**Entries shown:**
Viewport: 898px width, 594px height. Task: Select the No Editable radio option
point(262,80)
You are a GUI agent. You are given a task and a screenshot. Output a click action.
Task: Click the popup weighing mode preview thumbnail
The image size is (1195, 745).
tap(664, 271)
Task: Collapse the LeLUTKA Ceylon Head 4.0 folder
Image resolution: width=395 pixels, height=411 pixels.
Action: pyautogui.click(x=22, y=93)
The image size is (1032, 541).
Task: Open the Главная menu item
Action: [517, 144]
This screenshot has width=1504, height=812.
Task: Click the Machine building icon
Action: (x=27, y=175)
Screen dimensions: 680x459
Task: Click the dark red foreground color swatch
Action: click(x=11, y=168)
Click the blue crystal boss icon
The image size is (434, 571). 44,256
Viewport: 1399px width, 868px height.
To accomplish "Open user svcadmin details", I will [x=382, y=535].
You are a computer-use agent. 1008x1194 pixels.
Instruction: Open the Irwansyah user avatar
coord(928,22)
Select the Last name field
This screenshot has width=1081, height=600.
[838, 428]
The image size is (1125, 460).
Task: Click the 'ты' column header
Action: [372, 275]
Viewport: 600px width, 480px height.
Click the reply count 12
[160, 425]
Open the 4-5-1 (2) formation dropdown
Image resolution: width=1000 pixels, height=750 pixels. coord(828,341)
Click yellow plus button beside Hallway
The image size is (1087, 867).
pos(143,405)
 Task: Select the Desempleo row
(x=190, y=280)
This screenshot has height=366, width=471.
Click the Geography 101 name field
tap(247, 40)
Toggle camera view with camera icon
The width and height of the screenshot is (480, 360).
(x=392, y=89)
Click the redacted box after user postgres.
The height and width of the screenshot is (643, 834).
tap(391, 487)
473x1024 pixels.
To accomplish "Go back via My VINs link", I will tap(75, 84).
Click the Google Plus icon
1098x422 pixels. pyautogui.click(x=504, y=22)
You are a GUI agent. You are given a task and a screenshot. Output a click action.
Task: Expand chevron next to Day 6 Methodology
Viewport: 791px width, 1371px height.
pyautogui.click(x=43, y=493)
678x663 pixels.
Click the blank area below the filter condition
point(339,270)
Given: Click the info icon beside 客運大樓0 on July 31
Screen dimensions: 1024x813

**The problem:**
Repeat every entry exactly as written above.

**Result of the task:**
Viewport: 898px width, 594px height. Task: Select the No Editable radio option
point(262,80)
You are a GUI agent. You are given a task and a screenshot. Output a click action.
Task: Click the popup weighing mode preview thumbnail
The image size is (1195, 745).
tap(664, 271)
Task: Collapse the LeLUTKA Ceylon Head 4.0 folder
Image resolution: width=395 pixels, height=411 pixels.
Action: pyautogui.click(x=22, y=93)
The image size is (1032, 541).
Task: Open the Главная menu item
Action: [517, 144]
This screenshot has width=1504, height=812.
Task: Click the Machine building icon
Action: (x=27, y=175)
Screen dimensions: 680x459
Task: Click the dark red foreground color swatch
Action: click(x=11, y=168)
Click the blue crystal boss icon
The image size is (434, 571). 44,256
Viewport: 1399px width, 868px height.
To accomplish "Open user svcadmin details", I will [x=382, y=535].
You are a computer-use agent. 1008x1194 pixels.
Instruction: Open the Irwansyah user avatar
coord(928,22)
Select the Last name field
This screenshot has width=1081, height=600.
[838, 428]
The image size is (1125, 460).
Task: Click the 'ты' column header
Action: [372, 275]
Viewport: 600px width, 480px height.
Click the reply count 12
[160, 425]
Open the 4-5-1 (2) formation dropdown
Image resolution: width=1000 pixels, height=750 pixels. coord(828,341)
Click yellow plus button beside Hallway
The image size is (1087, 867).
pos(143,405)
 Task: Select the Desempleo row
(x=190, y=280)
This screenshot has height=366, width=471.
Click the Geography 101 name field
tap(247, 40)
Toggle camera view with camera icon
The width and height of the screenshot is (480, 360).
(x=392, y=89)
Click the redacted box after user postgres.
The height and width of the screenshot is (643, 834).
tap(391, 487)
473x1024 pixels.
To accomplish "Go back via My VINs link", I will tap(75, 84).
Click the Google Plus icon
1098x422 pixels. pyautogui.click(x=504, y=22)
You are a GUI agent. You are given a task and a screenshot. Output a click action.
Task: Expand chevron next to Day 6 Methodology
Viewport: 791px width, 1371px height.
pyautogui.click(x=43, y=493)
678x663 pixels.
Click the blank area below the filter condition
point(339,270)
Given: Click the info icon beside 客運大樓0 on July 31
Screen dimensions: 1024x813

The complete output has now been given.